Quickstart says to put your stats in 80, 70, 60, 60, 50, 50, 50, and 40 if you don't want to bother with rolling, but when I  put stuff into an autocalc sheet and looked for practical examples of what an "80 SIZ" person would look like, I came across forum threads saying it would be nucking futs for a person to be over like, 12 size unless they're immobily obese, and one GM tries not to let people put their education that far above 30 or 40 before things get "out of hand". Is there another system that people call 'Cthulhu'? Does Cthulhu seriously overhaul their numbers with every edition? Is the Quickstart supposed to just make your character a superhuman badass so you'll buy the full game, kinda like how CoD allegedly gives you hidden stats the first time you play the game so you win all the time? Or were they actually quoting from the size chart in terms of half/fifths for the sake of brevity?

BerkaZerka:
I can't say I've had to deal with that, as I only run d20 Call of Cthulhu games, and generally use pregens for the classic rules games I play in. I think keeping humans within a 'human' size limit is a good idea for any GM worth his salt.

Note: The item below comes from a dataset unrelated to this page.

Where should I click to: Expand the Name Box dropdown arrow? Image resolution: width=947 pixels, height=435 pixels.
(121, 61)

As for Superhuman Scores, they must have changed the system recently to reflect gravitating away from 'slim chance to not fail' toward 'decent chance to actually succeed'.

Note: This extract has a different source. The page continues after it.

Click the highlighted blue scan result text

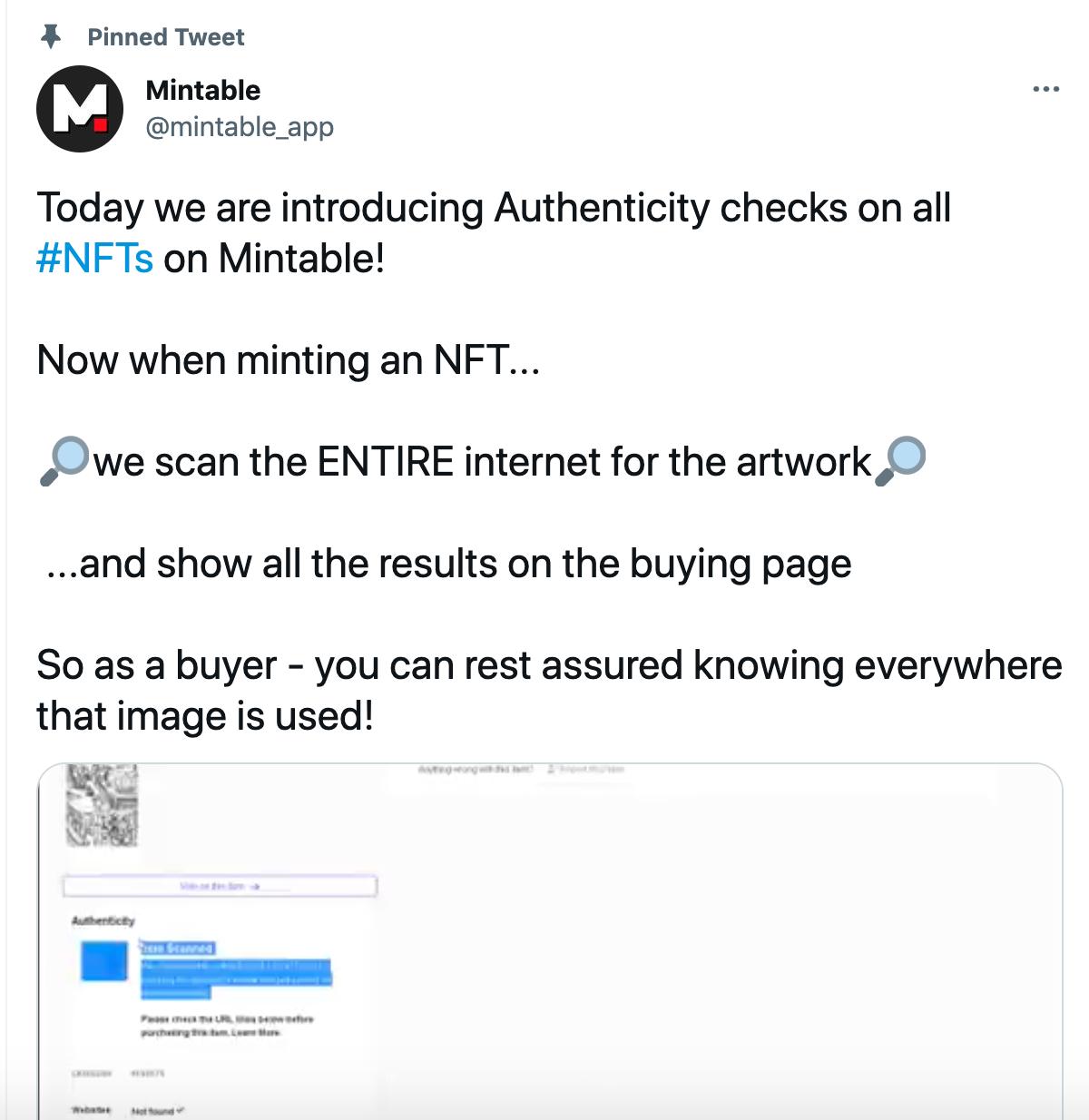click(236, 973)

I always thought it rather ridiculous that my "expert" shooter had only a 20% chance to actually hit something back in the original game.

Arthesul:
Okay, I guess it's kind of a false alarm. Quickstart is in 7E and all the references for physical parameters are in 6E and stuff. 7E runs on 1d100, so I guess instead of limitting characters by giving them poor efficacy, it gives them pretty good efficacy with high chance to succeed, but puts a pretty hard limit on what you're doing by giving you the option of anything from 1-99% of possible mortal effectiveness at something. (I've yet to see a monster manual, or much stuff dealing with 7E monsters at all, so I have no idea what sort of stats you're supposed to deal with for actual superhumans. But I'm sure there's a metric for that somewhere.)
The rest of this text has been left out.